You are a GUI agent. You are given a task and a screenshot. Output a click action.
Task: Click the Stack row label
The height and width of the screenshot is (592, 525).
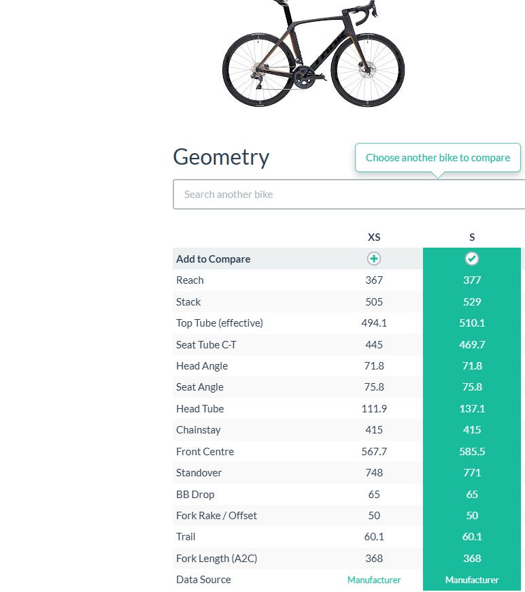pyautogui.click(x=188, y=301)
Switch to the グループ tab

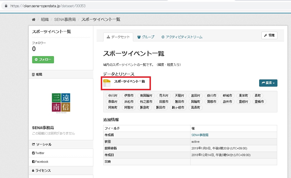tap(146, 37)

##############################

What you need to do - Quote the records above in full, dropping each picture.

Solution to this task -
You are a GUI agent. You are given a task and a screenshot. Output a click action.
Task: Click the Stack row label
The height and width of the screenshot is (592, 525).
pyautogui.click(x=188, y=301)
Switch to the グループ tab

tap(146, 37)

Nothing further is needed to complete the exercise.